# [INPUT]
+ + + + + + +

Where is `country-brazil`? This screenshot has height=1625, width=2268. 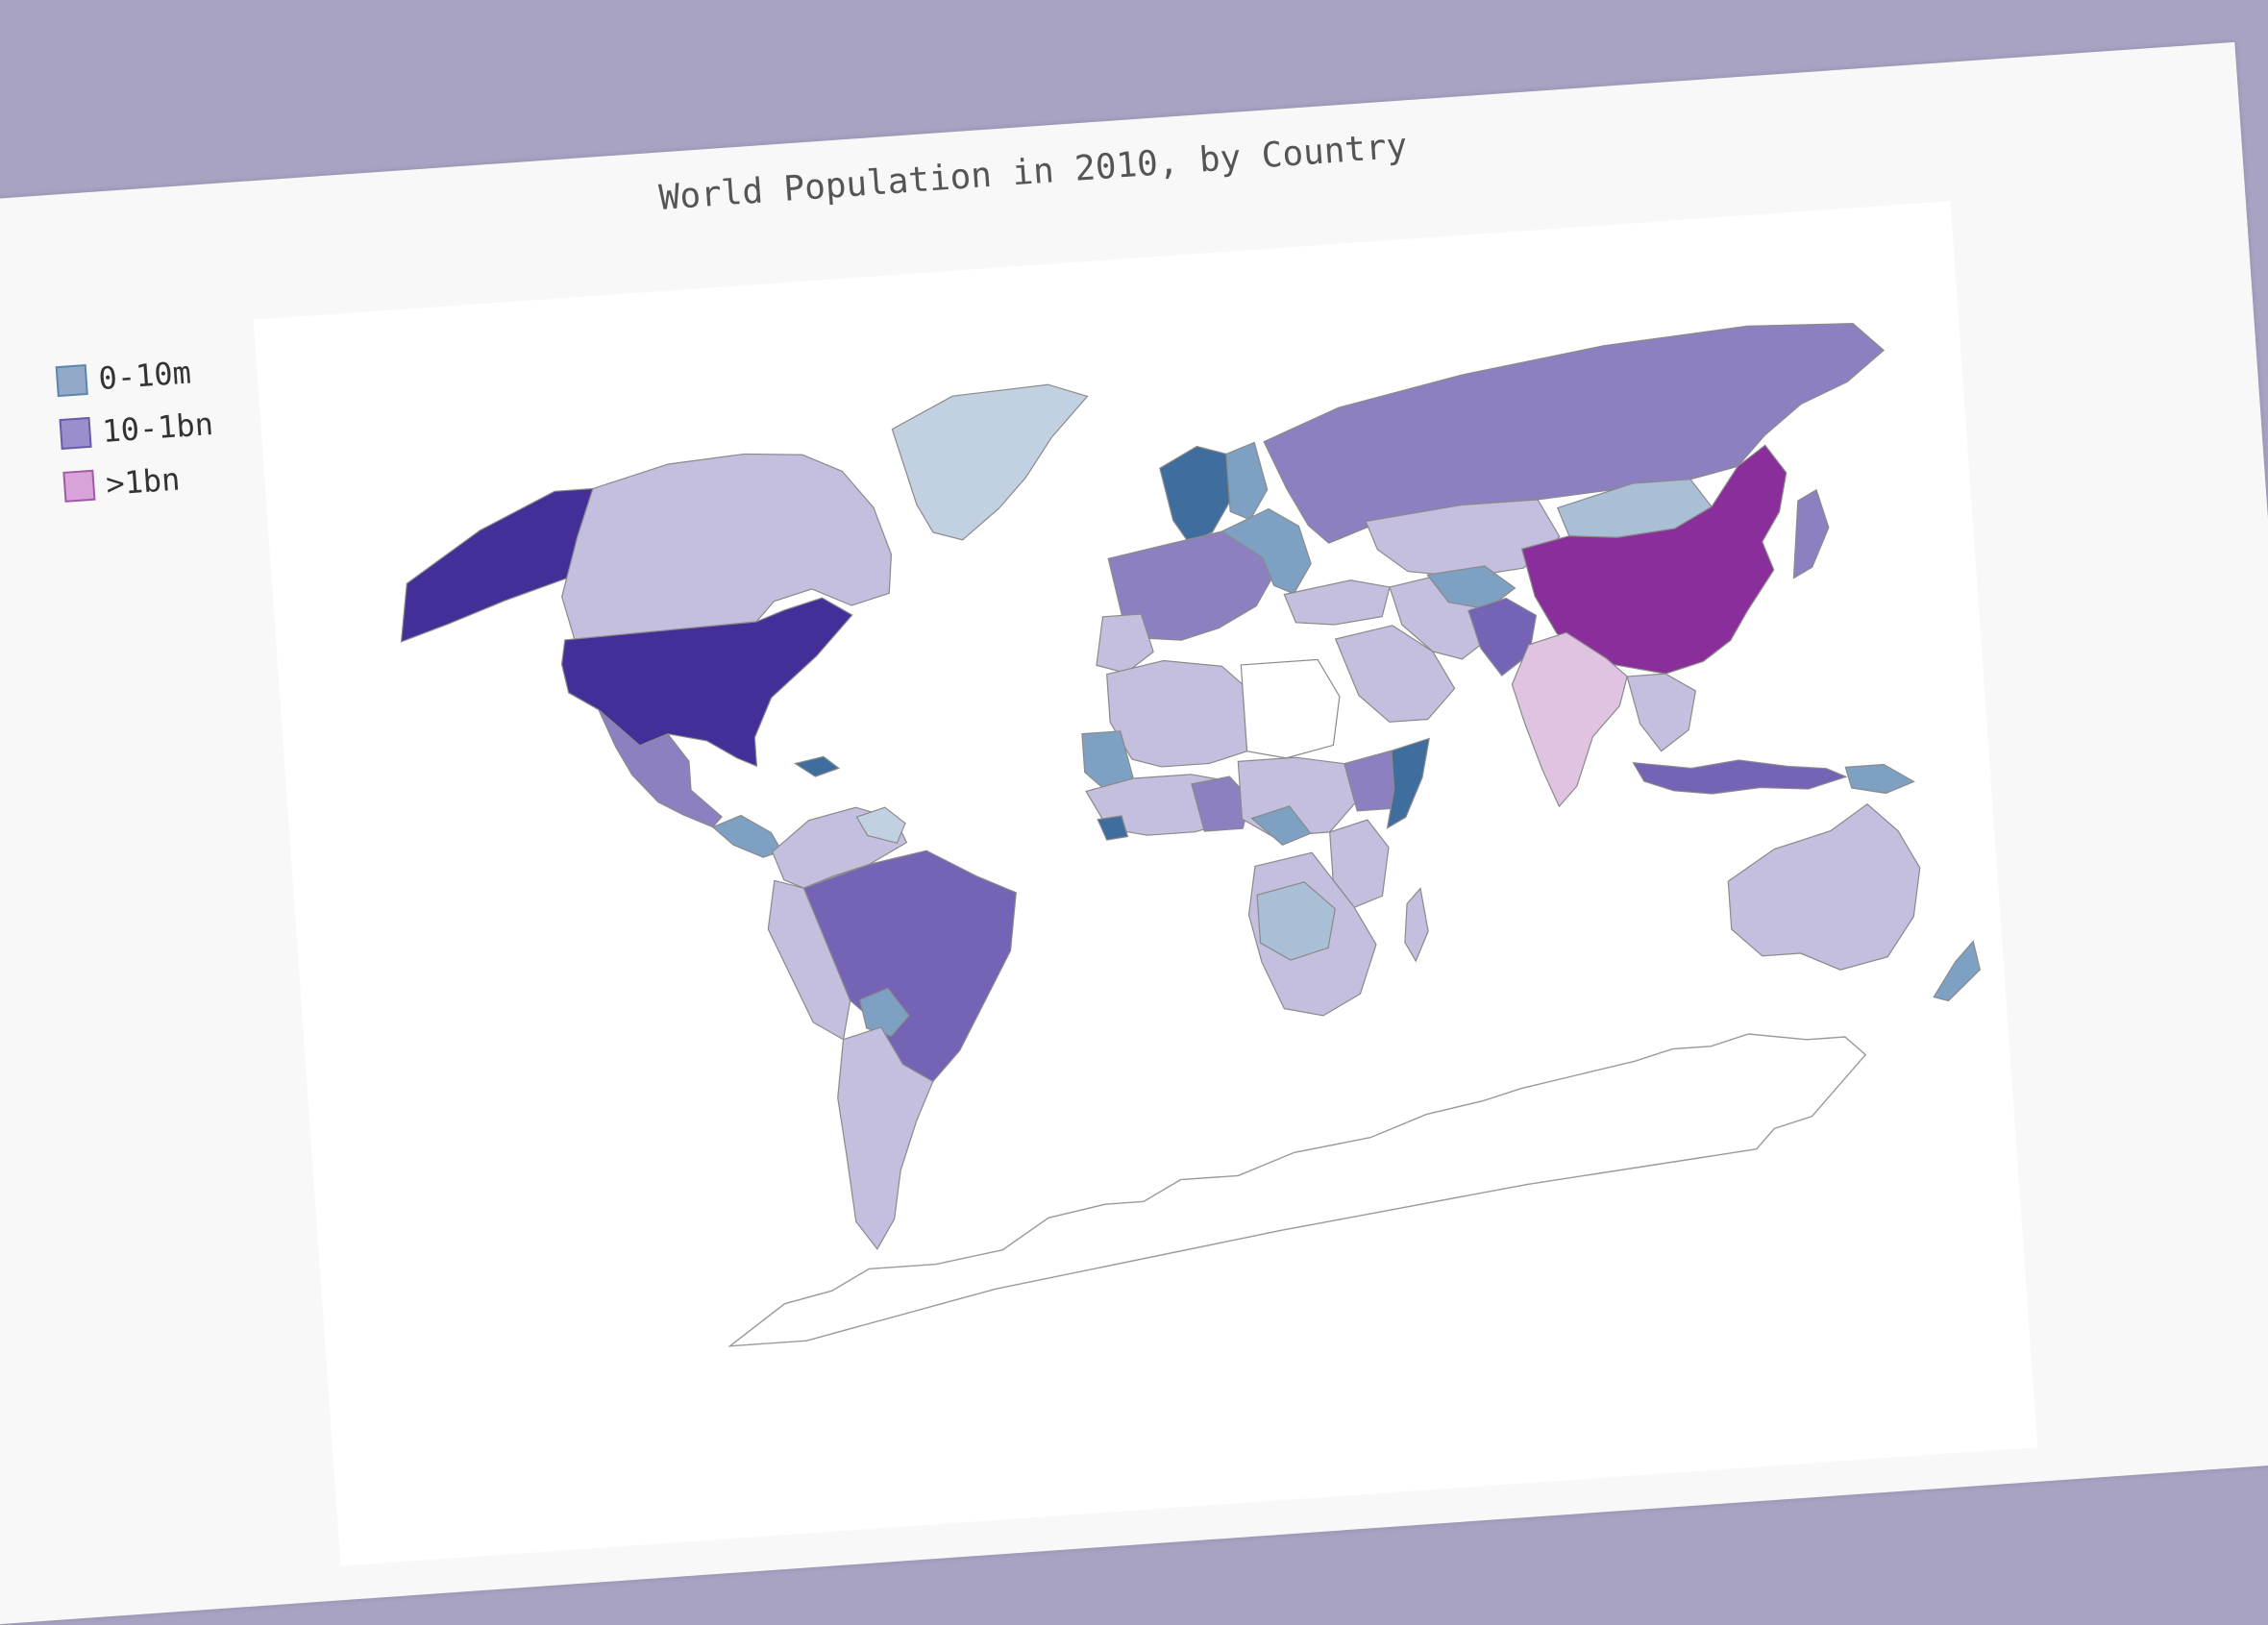 country-brazil is located at coordinates (910, 966).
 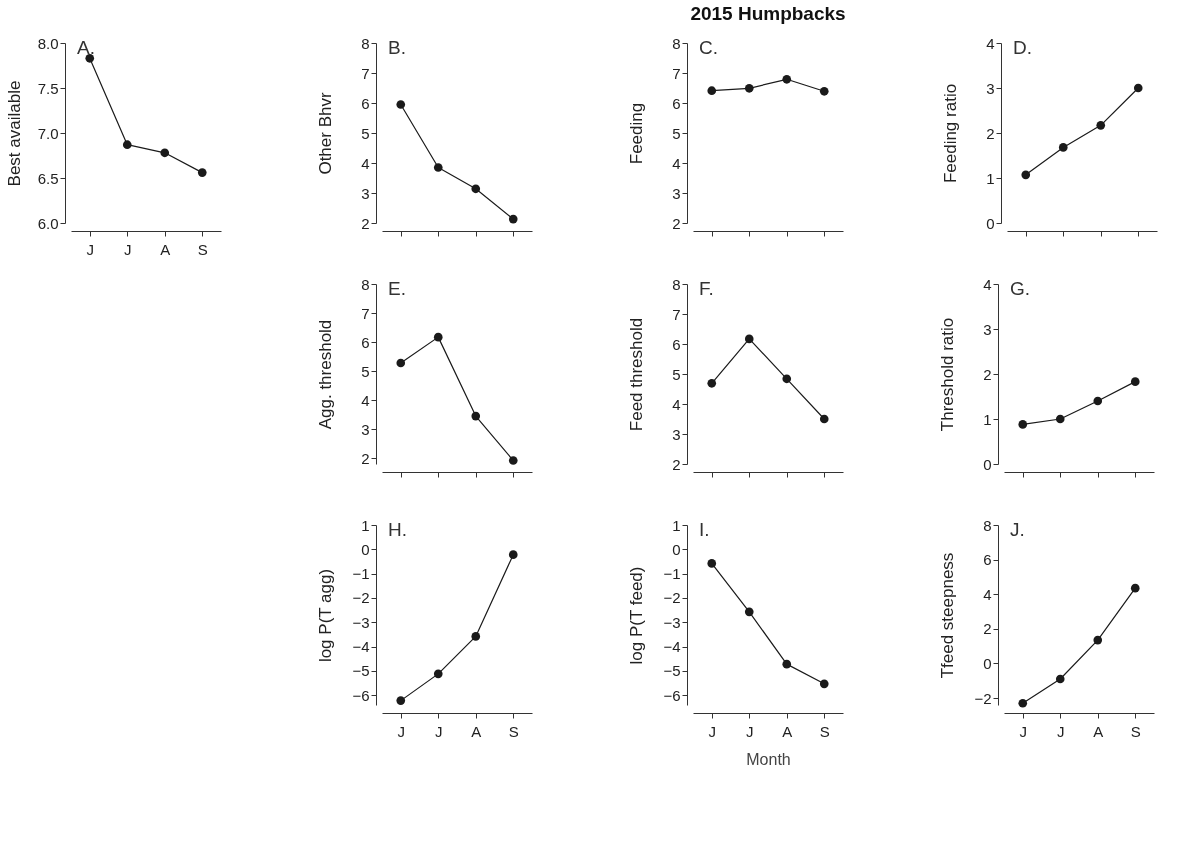 I want to click on y-axis-title: Feed threshold, so click(x=636, y=374).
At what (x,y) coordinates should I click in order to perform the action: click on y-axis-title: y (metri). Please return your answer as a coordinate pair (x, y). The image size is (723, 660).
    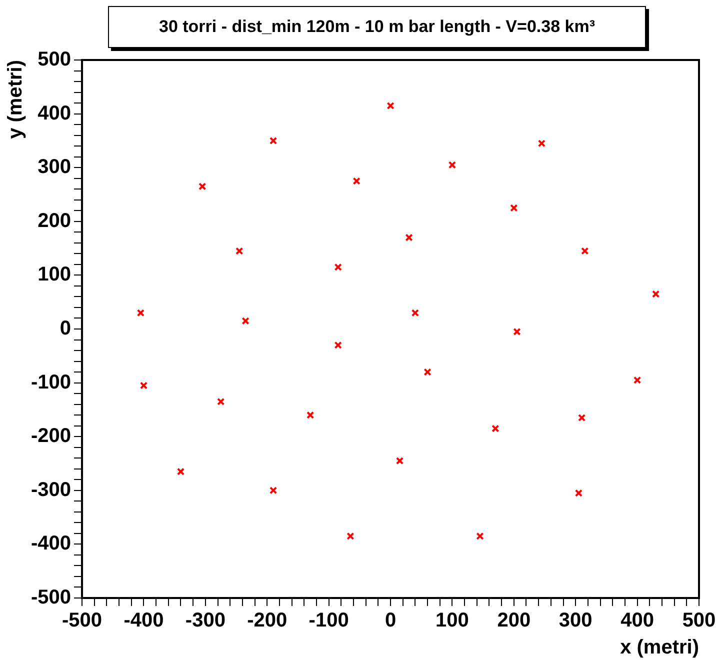
    Looking at the image, I should click on (16, 100).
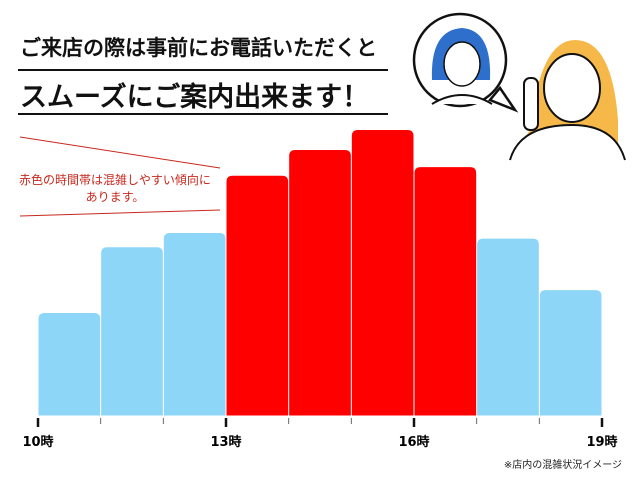 This screenshot has width=640, height=480. What do you see at coordinates (602, 442) in the screenshot?
I see `x-tick-label: 19時` at bounding box center [602, 442].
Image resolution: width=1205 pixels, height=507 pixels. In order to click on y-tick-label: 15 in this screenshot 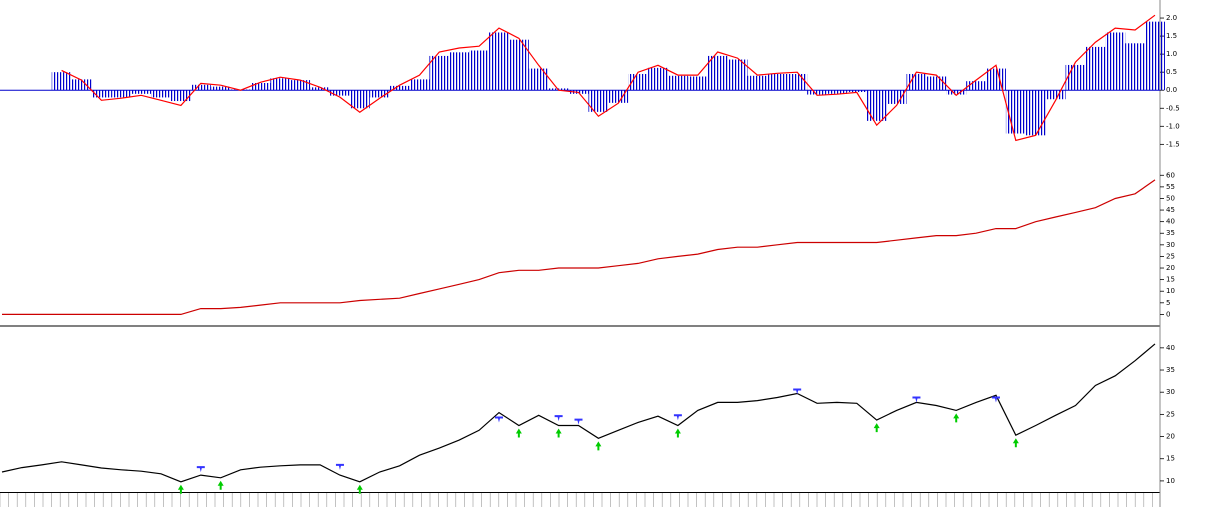, I will do `click(1170, 459)`.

+ + + + + + +

# [ACTION ITEM]
Rewrite the part of the records that opens with the line containing "At what (x,y)" and closes with the line containing "Looking at the", swapping "coordinate pair" for "point" and keeping everything else the same. Leave the pictures out.

# [WRITTEN ANSWER]
At what (x,y) coordinates should I click in order to perform the action: click on y-axis-title: y (metri). Please return your answer as a point (x, y). The image size is (723, 660).
    Looking at the image, I should click on (16, 100).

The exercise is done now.